AIM
Print every one of the following items verbatim, line for line.

(Records for locating words and elements)

^^^^^^^^^^^^^^^^

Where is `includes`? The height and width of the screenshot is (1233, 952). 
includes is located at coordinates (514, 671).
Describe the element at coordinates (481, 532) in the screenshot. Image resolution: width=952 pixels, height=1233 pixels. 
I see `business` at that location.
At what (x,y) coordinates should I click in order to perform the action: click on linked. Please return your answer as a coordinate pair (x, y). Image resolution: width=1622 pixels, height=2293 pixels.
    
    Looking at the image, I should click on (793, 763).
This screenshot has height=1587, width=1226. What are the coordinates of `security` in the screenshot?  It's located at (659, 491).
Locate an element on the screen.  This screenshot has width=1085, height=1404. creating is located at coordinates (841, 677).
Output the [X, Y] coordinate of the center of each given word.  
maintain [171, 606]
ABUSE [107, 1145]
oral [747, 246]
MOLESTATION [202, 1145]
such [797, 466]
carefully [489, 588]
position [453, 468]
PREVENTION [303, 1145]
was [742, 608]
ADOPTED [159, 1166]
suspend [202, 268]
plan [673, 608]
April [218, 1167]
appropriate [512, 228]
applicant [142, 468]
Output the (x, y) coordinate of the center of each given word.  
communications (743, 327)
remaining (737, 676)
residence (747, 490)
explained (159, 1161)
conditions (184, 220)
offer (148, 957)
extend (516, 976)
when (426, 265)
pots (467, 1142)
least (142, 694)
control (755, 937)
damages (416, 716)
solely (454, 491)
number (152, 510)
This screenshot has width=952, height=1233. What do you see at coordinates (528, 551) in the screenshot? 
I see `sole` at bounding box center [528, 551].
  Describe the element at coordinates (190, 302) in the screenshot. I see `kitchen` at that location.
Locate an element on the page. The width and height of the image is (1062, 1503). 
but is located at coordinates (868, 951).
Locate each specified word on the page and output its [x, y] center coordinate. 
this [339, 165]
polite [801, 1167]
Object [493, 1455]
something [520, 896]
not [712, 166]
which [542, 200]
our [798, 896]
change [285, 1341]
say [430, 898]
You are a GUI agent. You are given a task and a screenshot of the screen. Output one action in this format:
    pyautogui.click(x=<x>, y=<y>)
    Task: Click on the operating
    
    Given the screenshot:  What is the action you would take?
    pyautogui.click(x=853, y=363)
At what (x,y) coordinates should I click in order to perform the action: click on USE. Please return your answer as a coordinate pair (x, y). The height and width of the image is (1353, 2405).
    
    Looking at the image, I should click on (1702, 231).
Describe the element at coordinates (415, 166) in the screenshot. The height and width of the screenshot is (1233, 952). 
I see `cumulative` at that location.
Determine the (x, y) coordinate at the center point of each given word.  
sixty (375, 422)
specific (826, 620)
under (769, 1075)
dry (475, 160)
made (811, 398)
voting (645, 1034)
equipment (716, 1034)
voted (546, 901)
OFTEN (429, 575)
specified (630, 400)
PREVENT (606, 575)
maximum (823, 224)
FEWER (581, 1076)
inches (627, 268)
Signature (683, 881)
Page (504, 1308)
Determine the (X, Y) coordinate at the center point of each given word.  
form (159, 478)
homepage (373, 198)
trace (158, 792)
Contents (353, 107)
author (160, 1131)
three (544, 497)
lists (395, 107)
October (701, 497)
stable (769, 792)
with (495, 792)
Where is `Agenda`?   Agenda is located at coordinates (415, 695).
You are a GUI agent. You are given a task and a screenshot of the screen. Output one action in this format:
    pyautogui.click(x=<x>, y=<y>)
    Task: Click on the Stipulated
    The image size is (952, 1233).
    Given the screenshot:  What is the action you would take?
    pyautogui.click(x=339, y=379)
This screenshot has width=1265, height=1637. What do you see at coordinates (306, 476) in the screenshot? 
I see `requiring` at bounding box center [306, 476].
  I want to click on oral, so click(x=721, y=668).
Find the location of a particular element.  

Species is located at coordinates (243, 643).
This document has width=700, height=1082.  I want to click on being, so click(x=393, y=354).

^^^^^^^^^^^^^^^^

SOLUTION TO THIS PROBLEM
Where is `includes`? The height and width of the screenshot is (1233, 952). 
includes is located at coordinates (514, 671).
Describe the element at coordinates (481, 532) in the screenshot. Image resolution: width=952 pixels, height=1233 pixels. 
I see `business` at that location.
At what (x,y) coordinates should I click in order to perform the action: click on linked. Please return your answer as a coordinate pair (x, y). Image resolution: width=1622 pixels, height=2293 pixels.
    
    Looking at the image, I should click on (793, 763).
This screenshot has height=1587, width=1226. What are the coordinates of `security` in the screenshot?  It's located at (659, 491).
Locate an element on the screen.  This screenshot has width=1085, height=1404. creating is located at coordinates (841, 677).
Output the [X, Y] coordinate of the center of each given word.  
maintain [171, 606]
ABUSE [107, 1145]
oral [747, 246]
MOLESTATION [202, 1145]
such [797, 466]
carefully [489, 588]
position [453, 468]
PREVENTION [303, 1145]
was [742, 608]
ADOPTED [159, 1166]
suspend [202, 268]
plan [673, 608]
April [218, 1167]
appropriate [512, 228]
applicant [142, 468]
Output the (x, y) coordinate of the center of each given word.  
communications (743, 327)
remaining (737, 676)
residence (747, 490)
explained (159, 1161)
conditions (184, 220)
offer (148, 957)
extend (516, 976)
when (426, 265)
pots (467, 1142)
least (142, 694)
control (755, 937)
damages (416, 716)
solely (454, 491)
number (152, 510)
This screenshot has width=952, height=1233. What do you see at coordinates (528, 551) in the screenshot? 
I see `sole` at bounding box center [528, 551].
  Describe the element at coordinates (190, 302) in the screenshot. I see `kitchen` at that location.
Locate an element on the page. The width and height of the image is (1062, 1503). 
but is located at coordinates (868, 951).
Locate each specified word on the page and output its [x, y] center coordinate. 
this [339, 165]
polite [801, 1167]
Object [493, 1455]
something [520, 896]
not [712, 166]
which [542, 200]
our [798, 896]
change [285, 1341]
say [430, 898]
You are a GUI agent. You are given a task and a screenshot of the screen. Output one action in this format:
    pyautogui.click(x=<x>, y=<y>)
    Task: Click on the operating
    
    Given the screenshot:  What is the action you would take?
    pyautogui.click(x=853, y=363)
At what (x,y) coordinates should I click in order to perform the action: click on USE. Please return your answer as a coordinate pair (x, y). The height and width of the image is (1353, 2405).
    
    Looking at the image, I should click on (1702, 231).
Describe the element at coordinates (415, 166) in the screenshot. The height and width of the screenshot is (1233, 952). 
I see `cumulative` at that location.
Determine the (x, y) coordinate at the center point of each given word.  
sixty (375, 422)
specific (826, 620)
under (769, 1075)
dry (475, 160)
made (811, 398)
voting (645, 1034)
equipment (716, 1034)
voted (546, 901)
OFTEN (429, 575)
specified (630, 400)
PREVENT (606, 575)
maximum (823, 224)
FEWER (581, 1076)
inches (627, 268)
Signature (683, 881)
Page (504, 1308)
Determine the (X, Y) coordinate at the center point of each given word.  
form (159, 478)
homepage (373, 198)
trace (158, 792)
Contents (353, 107)
author (160, 1131)
three (544, 497)
lists (395, 107)
October (701, 497)
stable (769, 792)
with (495, 792)
Where is `Agenda`?   Agenda is located at coordinates (415, 695).
You are a GUI agent. You are given a task and a screenshot of the screen. Output one action in this format:
    pyautogui.click(x=<x>, y=<y>)
    Task: Click on the Stipulated
    The image size is (952, 1233).
    Given the screenshot:  What is the action you would take?
    pyautogui.click(x=339, y=379)
This screenshot has width=1265, height=1637. What do you see at coordinates (306, 476) in the screenshot? 
I see `requiring` at bounding box center [306, 476].
  I want to click on oral, so click(x=721, y=668).
Find the location of a particular element.  

Species is located at coordinates (243, 643).
This document has width=700, height=1082.  I want to click on being, so click(x=393, y=354).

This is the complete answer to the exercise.